Lord Browne: For a very long time anyone leading a hazardous business – and a lot of the energy business can be hazardous to human beings – has said, “wouldn’t it be nice if we had a plant with nobody in it”. Many attempts have been made to create autonomous systems and we are beginning to get to the point where real progress is being made. There are storehouses, ports, mines and factories involving few or no people and if people are still involved you can even predict when an accident is going to occur because you can observe patterns of behaviour and predict outcomes.
It’s very important to the oil and gas industry that they work to eliminate all forms of methane emission as well as those from carbon dioxide. We still need hydrocarbons but nobody wants them with uncontrolled emissions. So we have this conundrum of making hydrocarbons without carbon dioxide emissions. I believe this is one of the biggest challenges. Inevitably the use of hydrocarbons will eventually diminish since there will be other things which will take their place, both in mobility and in power generation and in heat and light, but it will take a long time. And of course, it’s not the thing that everybody in the world wants to see happen. There are nations that live on royalties and taxes which flow from hydrocarbon production. I don’t believe they will easily turn off the tap on their future.

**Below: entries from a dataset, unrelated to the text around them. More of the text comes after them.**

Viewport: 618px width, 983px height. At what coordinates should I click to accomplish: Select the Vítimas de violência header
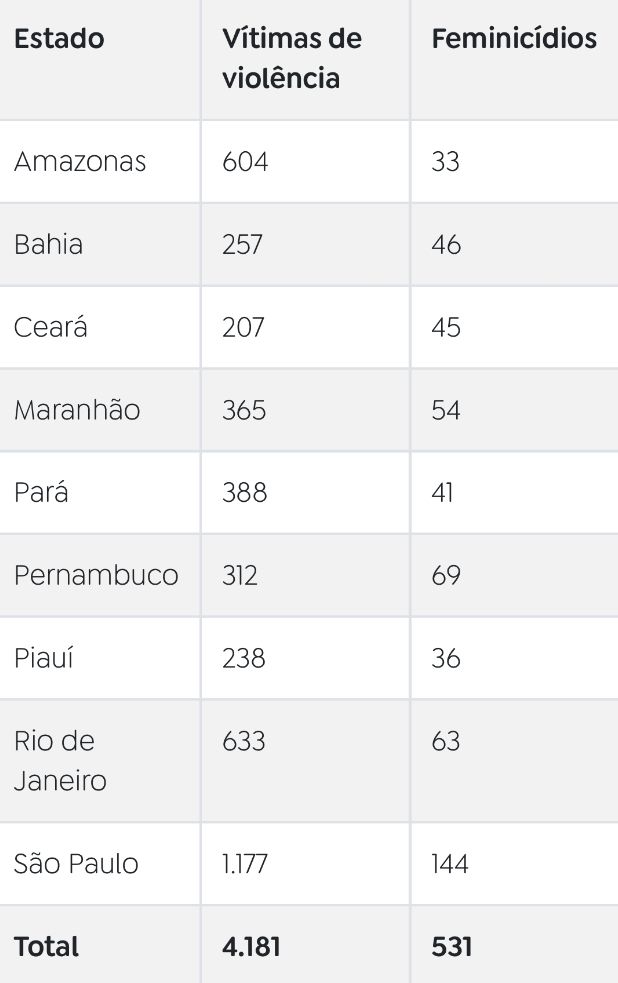click(291, 58)
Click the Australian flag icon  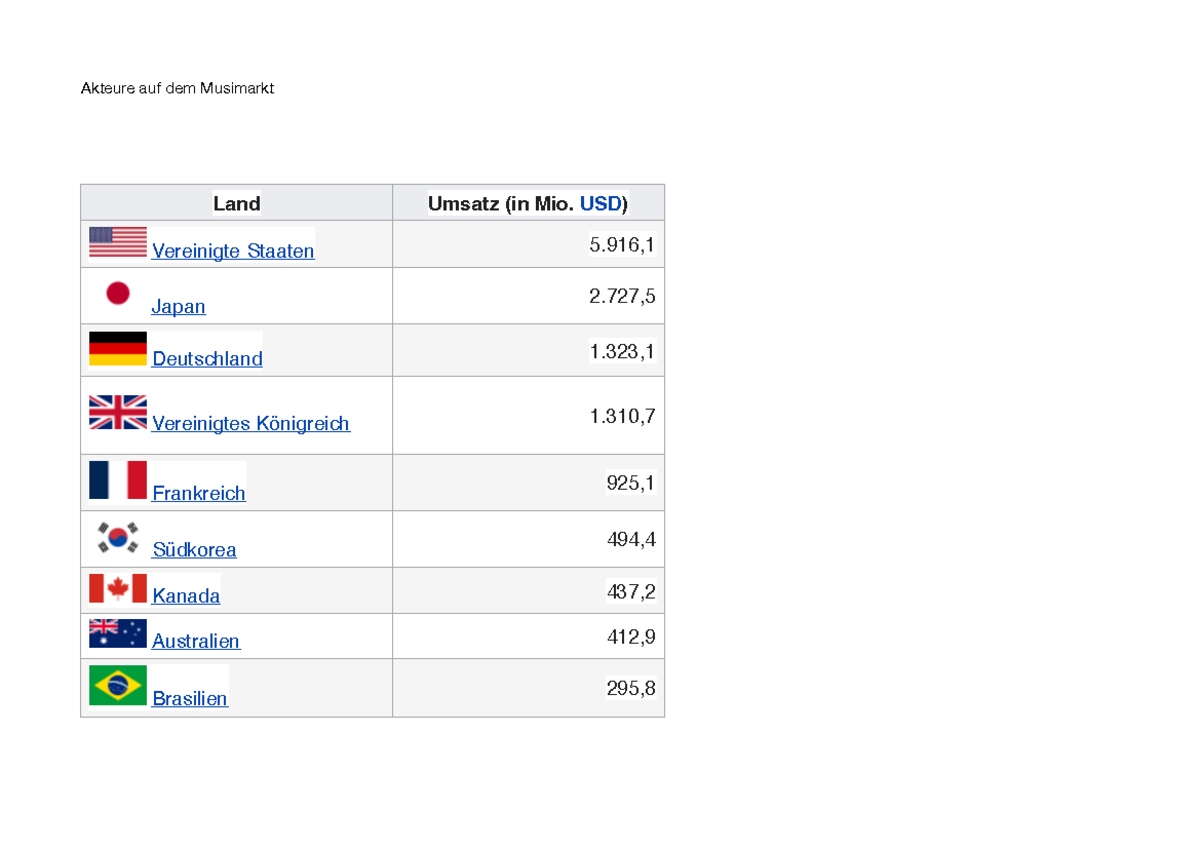click(118, 633)

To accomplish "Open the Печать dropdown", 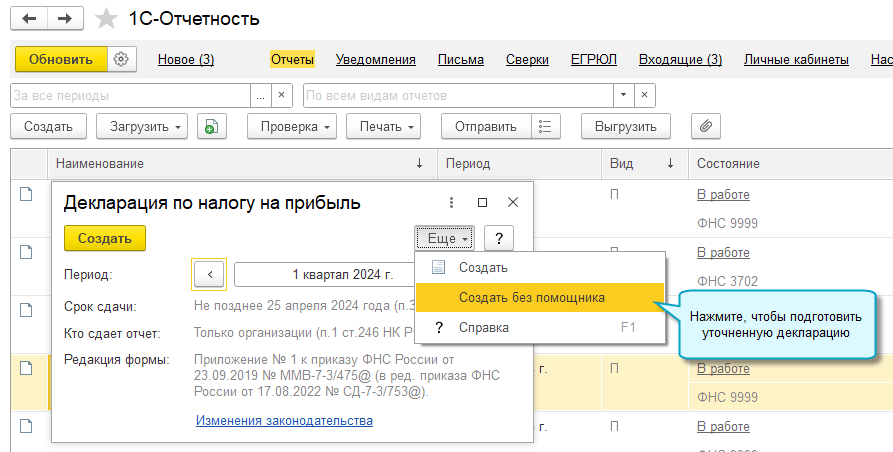I will click(383, 127).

Lord Browne: I think the important thing is never to lose the plot. Why are we doing this? While it’s an easy thing to say we’re doing it to save the planet, I don’t believe that’s correct. We’re actually doing it to save humanity. We’re trying to make it possible for humans to continue to exist and prosper, made possible by the use of our brains, technology and our behaviour.
In order to get there, I believe we are going to have to go through another big change in capital allocation, the largest since the industrial revolution. At that time it moved from the land to factories, it was powered by coal, which delivered an output per kilo 70 times greater than a human could have achieved. We are going through another industrial revolution, because the objective function has changed. In the past it was purely about growth. It was about growth in profits and it didn’t matter about the externalities. It didn’t matter about the damage that was done to the natural environment.

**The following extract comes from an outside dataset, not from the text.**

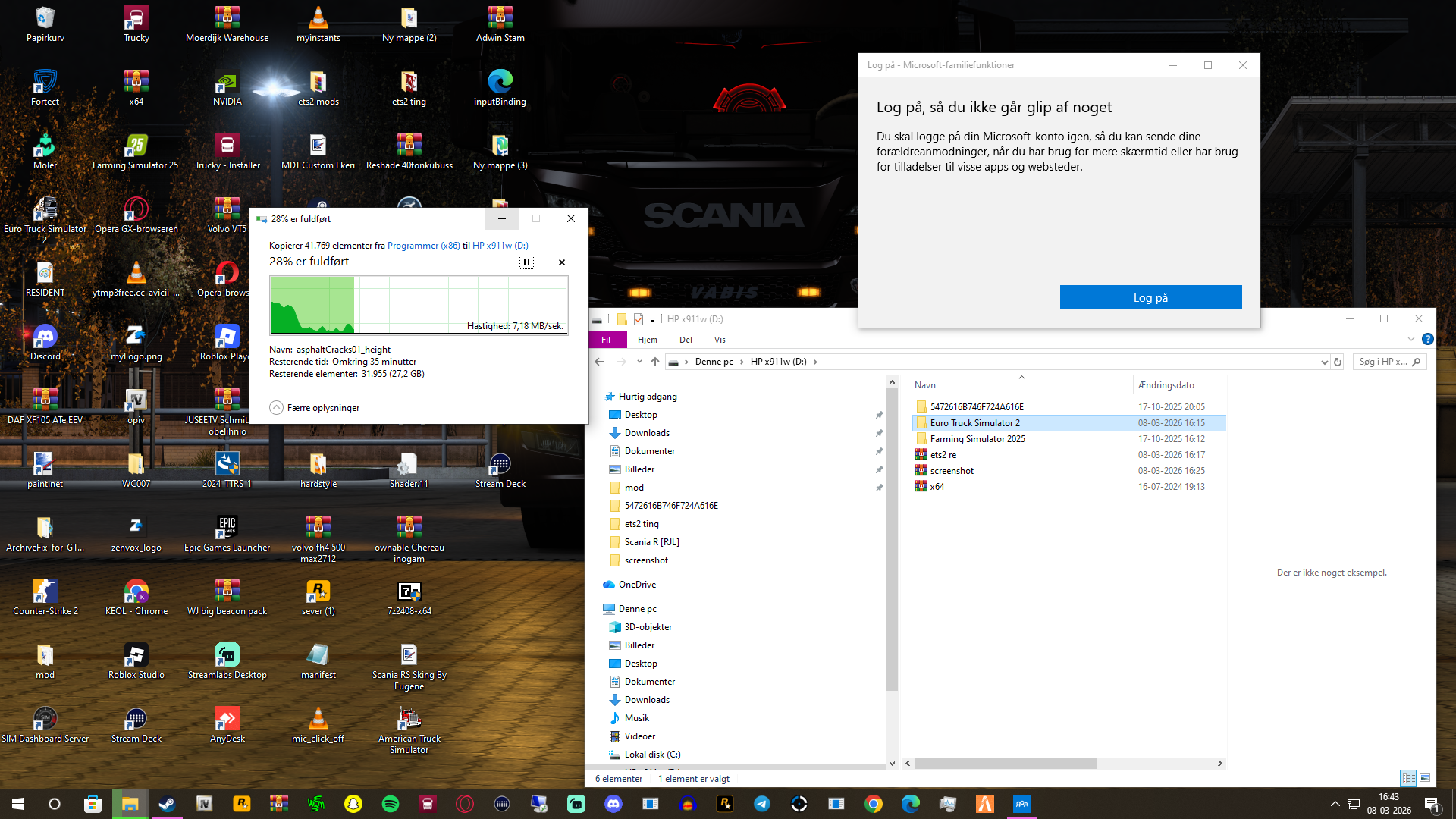The height and width of the screenshot is (819, 1456).
Task: Open address bar history dropdown
Action: coord(1324,362)
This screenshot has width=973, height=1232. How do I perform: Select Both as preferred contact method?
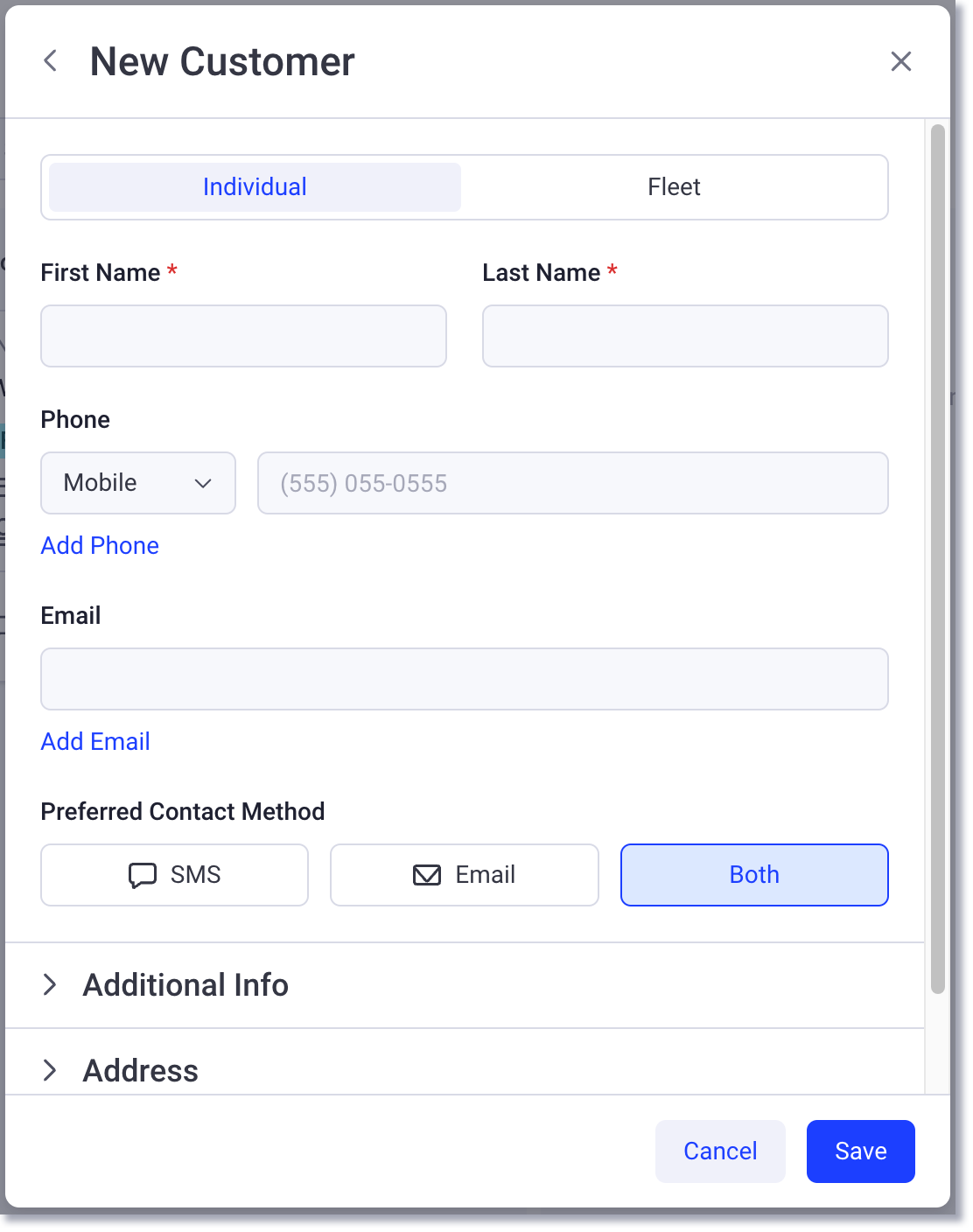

Since then, we have progressively thought about one factor after another, trying to make things better. We don’t have factories that kill people when they go to work. We don’t have smog in London. We don’t have lakes filled with toxins which would kill you if you jumped in, and actually we now try and proactively clean them up. We are doing more about equality and more about human rights and freedom of expression. We have now reached the point where we are acknowledging we have to do more together about the consequences of greenhouse gases. Consumers are demanding more information about the goods and services they consume, so that they can make informed, low-carbon choices. Corporate leaders are putting their shoulder behind laws and regulations that apply to everyone, in order to create a level playing field. Shareholders are often avoiding things like divestment, which might not make any difference to the climate, and are instead wielding their influence over corporate strategy and executive compensation. And voters are lobbying for governments to take the direct, comprehensive and sometimes blunt actions that only governments can take – such as the implementation of a transparent and universal penalty for emitting greenhouse gases and making sure that the revenue derived is redistributed equitably across society.